[Stored dataset items]
--*--
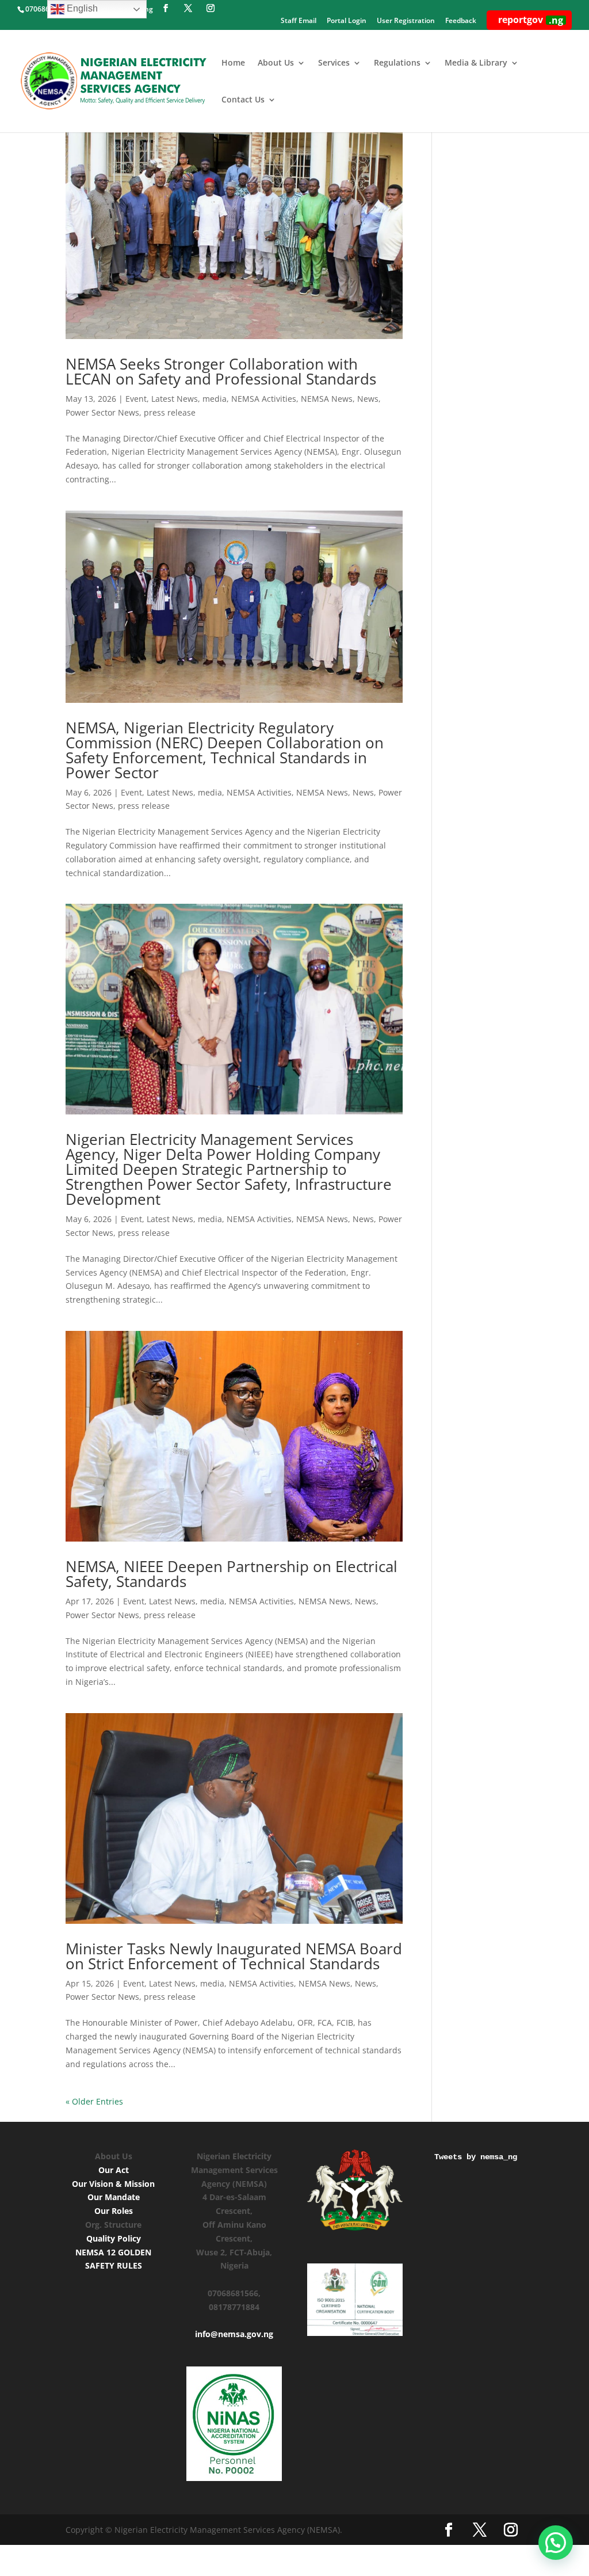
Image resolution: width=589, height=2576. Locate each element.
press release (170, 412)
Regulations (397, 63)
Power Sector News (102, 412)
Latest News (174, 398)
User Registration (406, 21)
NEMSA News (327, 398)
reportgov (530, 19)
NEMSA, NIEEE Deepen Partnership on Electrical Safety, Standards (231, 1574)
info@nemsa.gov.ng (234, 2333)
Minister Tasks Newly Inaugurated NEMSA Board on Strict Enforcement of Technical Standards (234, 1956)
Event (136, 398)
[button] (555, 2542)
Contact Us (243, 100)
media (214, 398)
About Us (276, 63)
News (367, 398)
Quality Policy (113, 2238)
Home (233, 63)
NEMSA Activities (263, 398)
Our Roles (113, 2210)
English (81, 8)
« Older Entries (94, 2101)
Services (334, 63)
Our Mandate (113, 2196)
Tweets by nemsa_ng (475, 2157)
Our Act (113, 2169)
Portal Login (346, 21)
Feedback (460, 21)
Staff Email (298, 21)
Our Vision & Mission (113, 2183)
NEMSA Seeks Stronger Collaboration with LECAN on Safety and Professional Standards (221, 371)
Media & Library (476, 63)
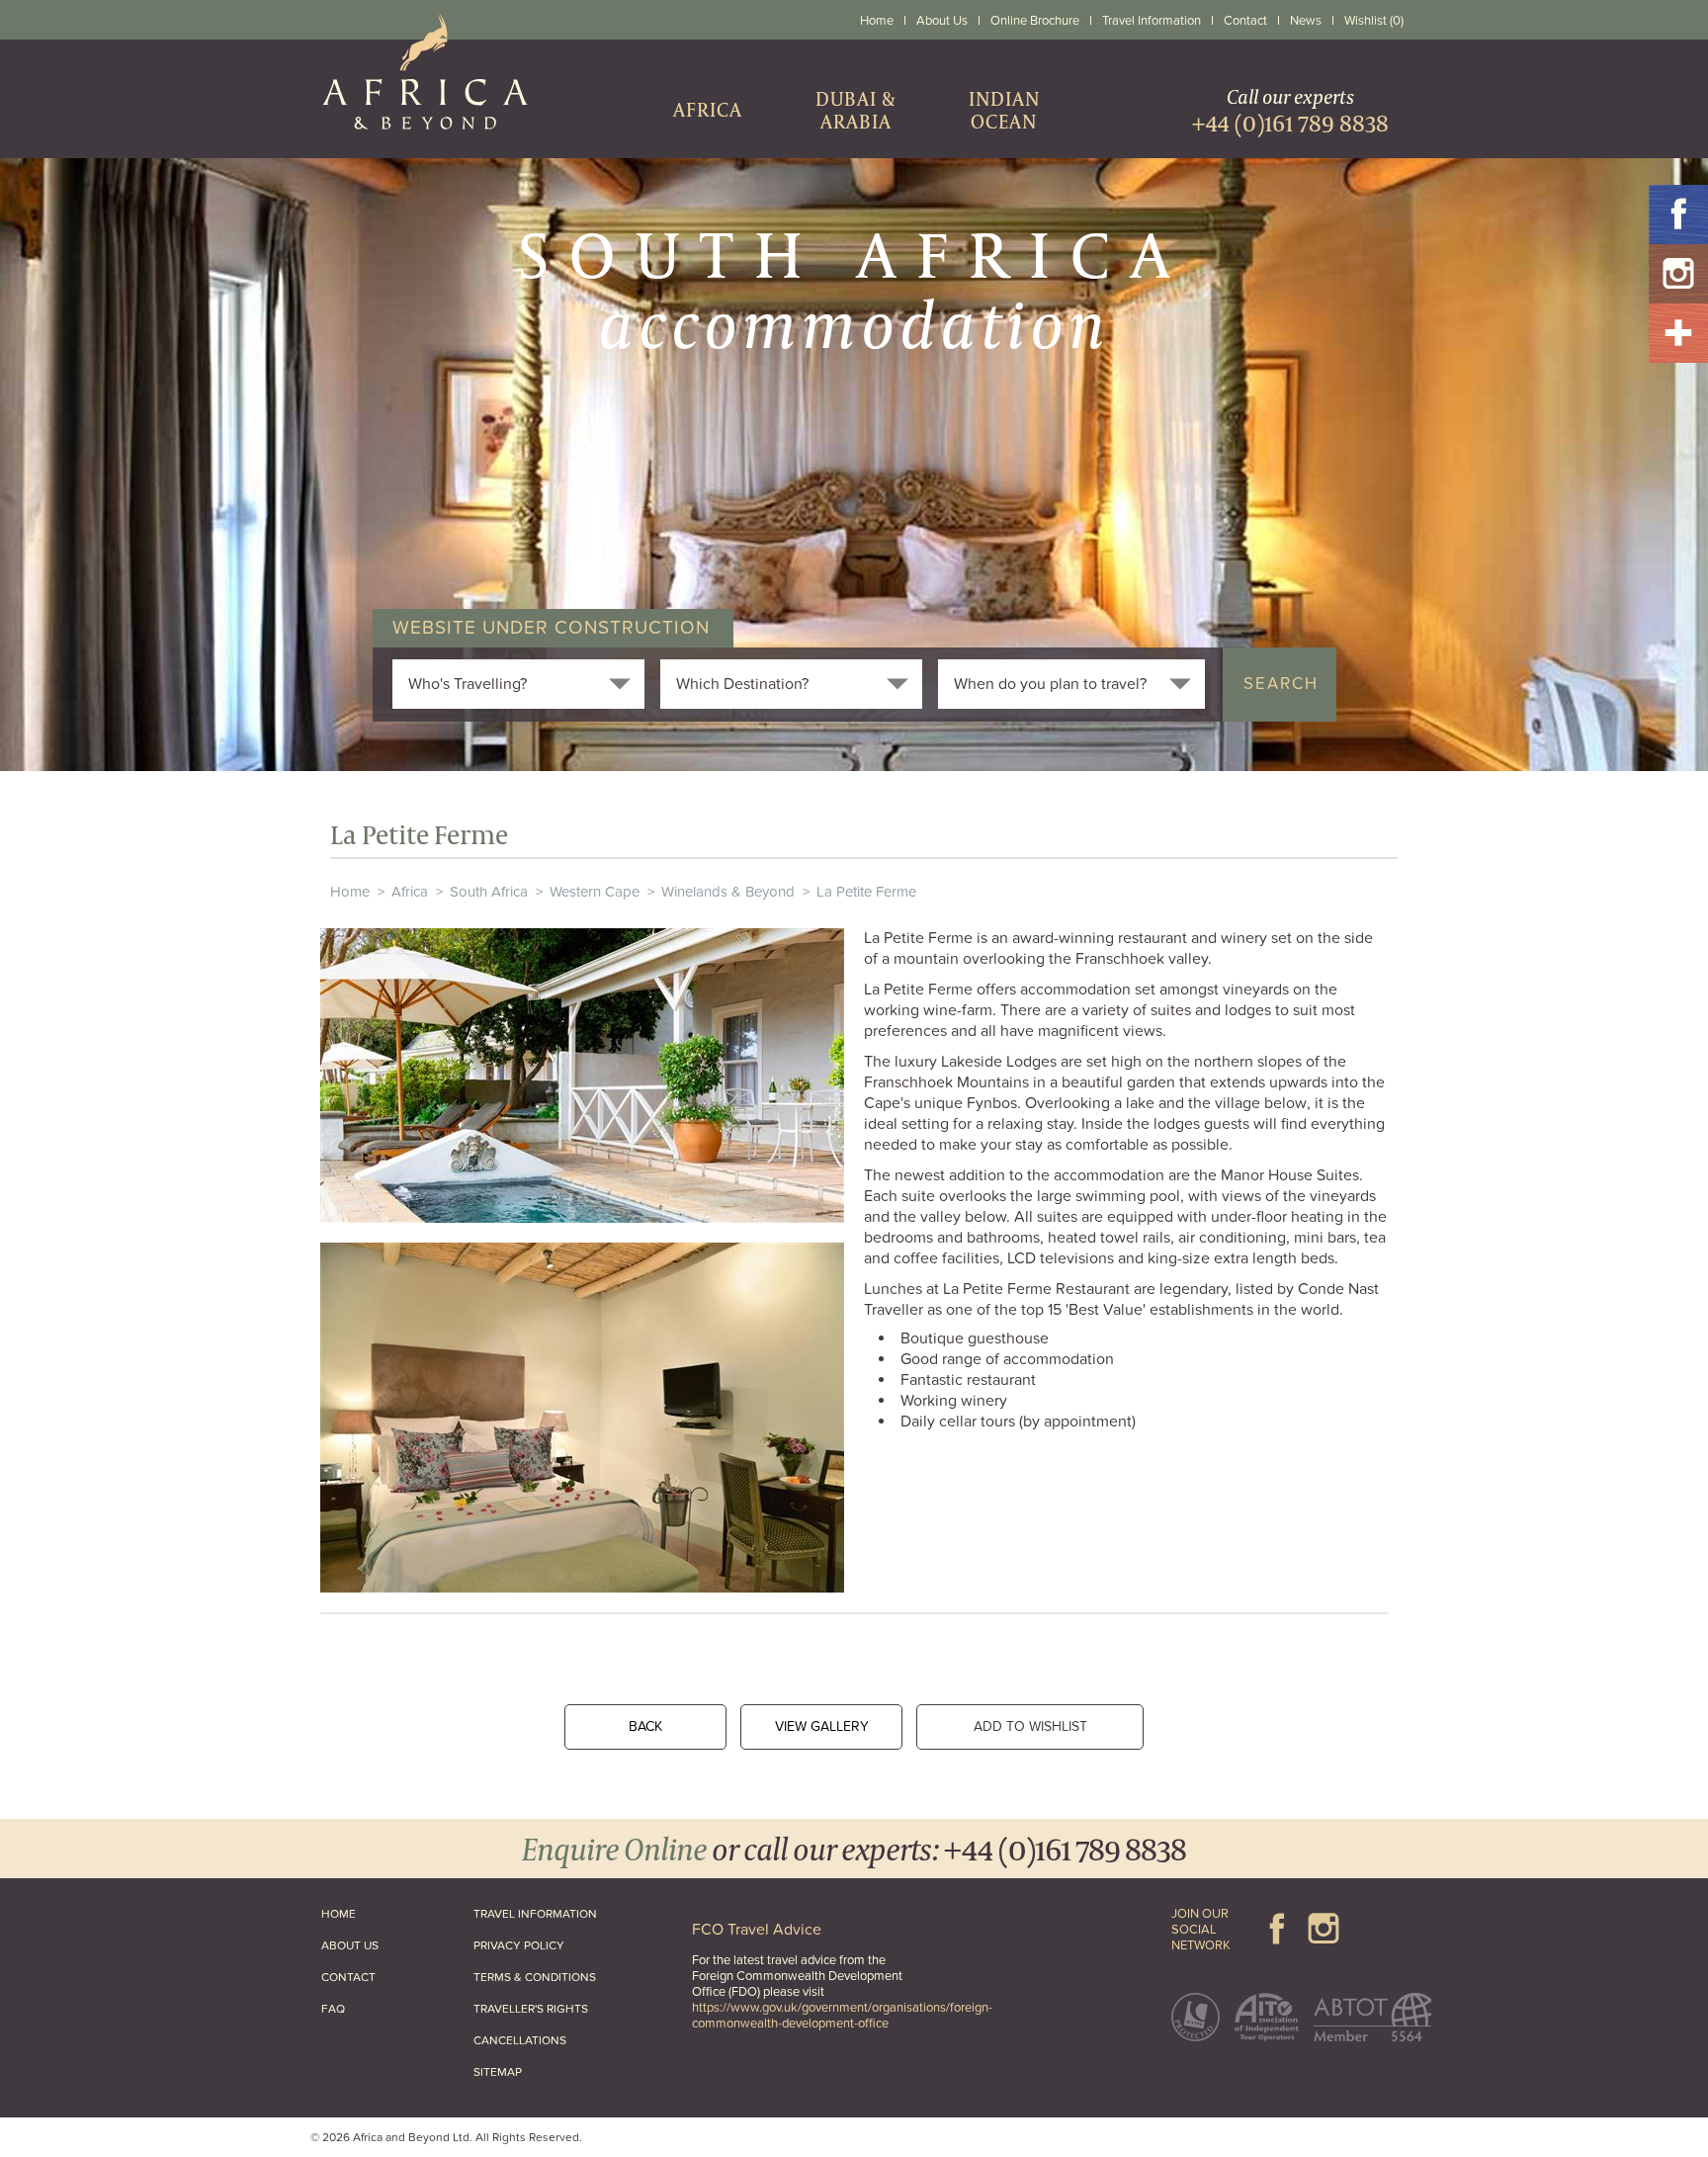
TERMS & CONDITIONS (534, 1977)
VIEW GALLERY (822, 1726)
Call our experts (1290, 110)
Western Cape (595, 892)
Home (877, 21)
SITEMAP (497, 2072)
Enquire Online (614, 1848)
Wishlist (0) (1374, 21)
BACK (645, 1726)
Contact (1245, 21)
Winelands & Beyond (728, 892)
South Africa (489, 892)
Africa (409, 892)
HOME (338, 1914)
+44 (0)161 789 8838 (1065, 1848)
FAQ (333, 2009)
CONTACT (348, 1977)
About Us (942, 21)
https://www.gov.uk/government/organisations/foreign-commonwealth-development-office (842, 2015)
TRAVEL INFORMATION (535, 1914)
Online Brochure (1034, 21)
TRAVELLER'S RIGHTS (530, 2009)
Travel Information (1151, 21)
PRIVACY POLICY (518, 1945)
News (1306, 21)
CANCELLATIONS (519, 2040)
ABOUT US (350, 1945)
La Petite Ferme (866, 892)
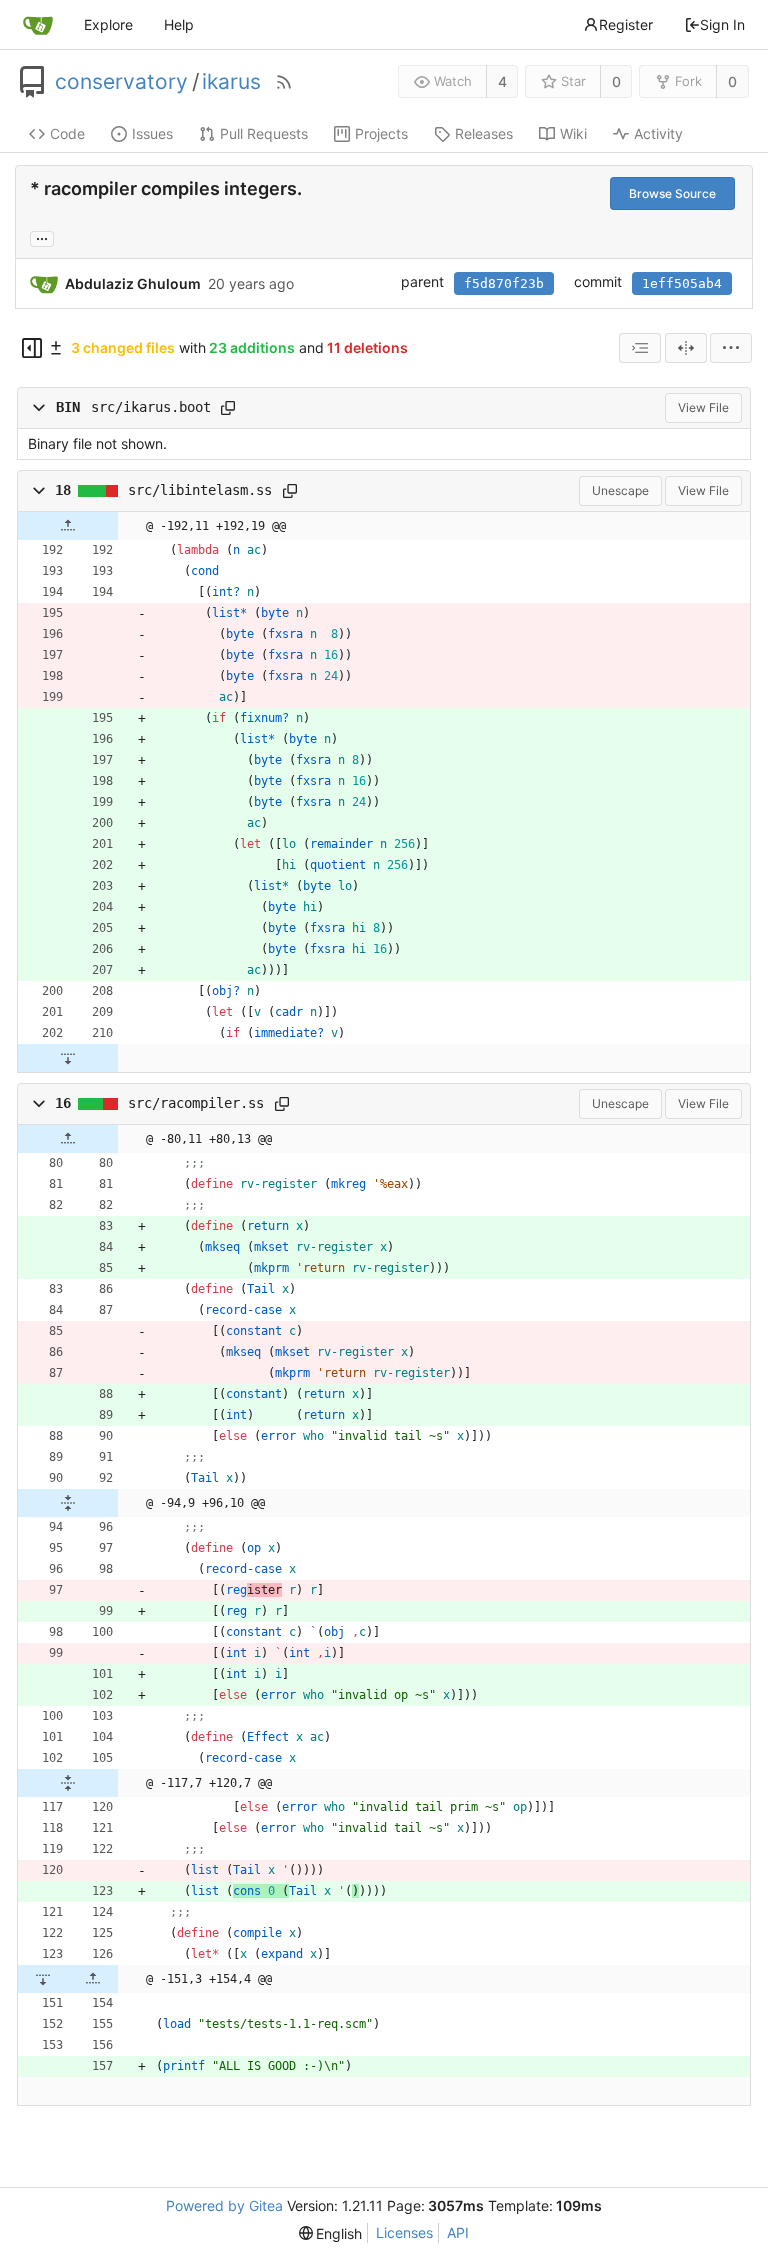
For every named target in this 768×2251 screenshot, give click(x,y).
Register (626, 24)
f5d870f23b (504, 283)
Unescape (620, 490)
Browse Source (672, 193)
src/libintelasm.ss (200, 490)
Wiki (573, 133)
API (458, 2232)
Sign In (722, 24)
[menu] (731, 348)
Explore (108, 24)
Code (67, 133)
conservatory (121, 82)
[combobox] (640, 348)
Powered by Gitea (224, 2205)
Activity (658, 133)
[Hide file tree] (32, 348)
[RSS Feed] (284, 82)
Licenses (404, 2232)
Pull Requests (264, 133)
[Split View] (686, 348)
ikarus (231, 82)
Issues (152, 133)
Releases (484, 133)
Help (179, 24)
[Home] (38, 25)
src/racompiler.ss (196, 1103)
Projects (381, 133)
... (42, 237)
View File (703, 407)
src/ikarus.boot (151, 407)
--*--
▶ [WHAT THE TASK REQUIRES]: Please repeat all of the entries above word for word, but drop any pictures.

▶ [RESULT]:
Image resolution: width=589, height=2576. Locate each element.
press release (170, 412)
Regulations (397, 63)
Power Sector News (102, 412)
Latest News (174, 398)
User Registration (406, 21)
NEMSA News (327, 398)
reportgov (530, 19)
NEMSA, NIEEE Deepen Partnership on Electrical Safety, Standards (231, 1574)
info@nemsa.gov.ng (234, 2333)
Minister Tasks Newly Inaugurated NEMSA Board on Strict Enforcement of Technical Standards (234, 1956)
Event (136, 398)
[button] (555, 2542)
Contact Us (243, 100)
media (214, 398)
About Us (276, 63)
News (367, 398)
Quality Policy (113, 2238)
Home (233, 63)
NEMSA Activities (263, 398)
Our Roles (113, 2210)
English (81, 8)
« Older Entries (94, 2101)
Services (334, 63)
Our Mandate (113, 2196)
Tweets by nemsa_ng (475, 2157)
Our Act (113, 2169)
Portal Login (346, 21)
Feedback (460, 21)
Staff Email (298, 21)
Our Vision & Mission (113, 2183)
NEMSA Seeks Stronger Collaboration with LECAN on Safety and Professional Standards (221, 371)
Media & Library (476, 63)
TERMS & CONDITIONS (534, 1977)
VIEW GALLERY (822, 1726)
Call our experts (1290, 110)
Western Cape (595, 892)
Home (877, 21)
SITEMAP (497, 2072)
Enquire Online (614, 1848)
Wishlist (0) (1374, 21)
BACK (645, 1726)
Contact (1245, 21)
Winelands & Beyond (728, 892)
South Africa (489, 892)
Africa (409, 892)
HOME (338, 1914)
+44 (0)161 789 8838 (1065, 1848)
FAQ (333, 2009)
CONTACT (348, 1977)
About Us (942, 21)
https://www.gov.uk/government/organisations/foreign-commonwealth-development-office (842, 2015)
TRAVEL INFORMATION (535, 1914)
Online Brochure (1034, 21)
TRAVELLER'S RIGHTS (530, 2009)
Travel Information (1151, 21)
PRIVACY POLICY (518, 1945)
News (1306, 21)
CANCELLATIONS (519, 2040)
ABOUT US (350, 1945)
La Petite Ferme (866, 892)
For every named target in this 768×2251 screenshot, give click(x,y).
Register (626, 24)
f5d870f23b (504, 283)
Unescape (620, 490)
Browse Source (672, 193)
src/libintelasm.ss (200, 490)
Wiki (573, 133)
API (458, 2232)
Sign In (722, 24)
[menu] (731, 348)
Explore (108, 24)
Code (67, 133)
conservatory (121, 82)
[combobox] (640, 348)
Powered by Gitea (224, 2205)
Activity (658, 133)
[Hide file tree] (32, 348)
[RSS Feed] (284, 82)
Licenses (404, 2232)
Pull Requests (264, 133)
[Split View] (686, 348)
ikarus (231, 82)
Issues (152, 133)
Releases (484, 133)
Help (179, 24)
[Home] (38, 25)
src/racompiler.ss (196, 1103)
Projects (381, 133)
... (42, 237)
View File (703, 407)
src/ikarus.boot (151, 407)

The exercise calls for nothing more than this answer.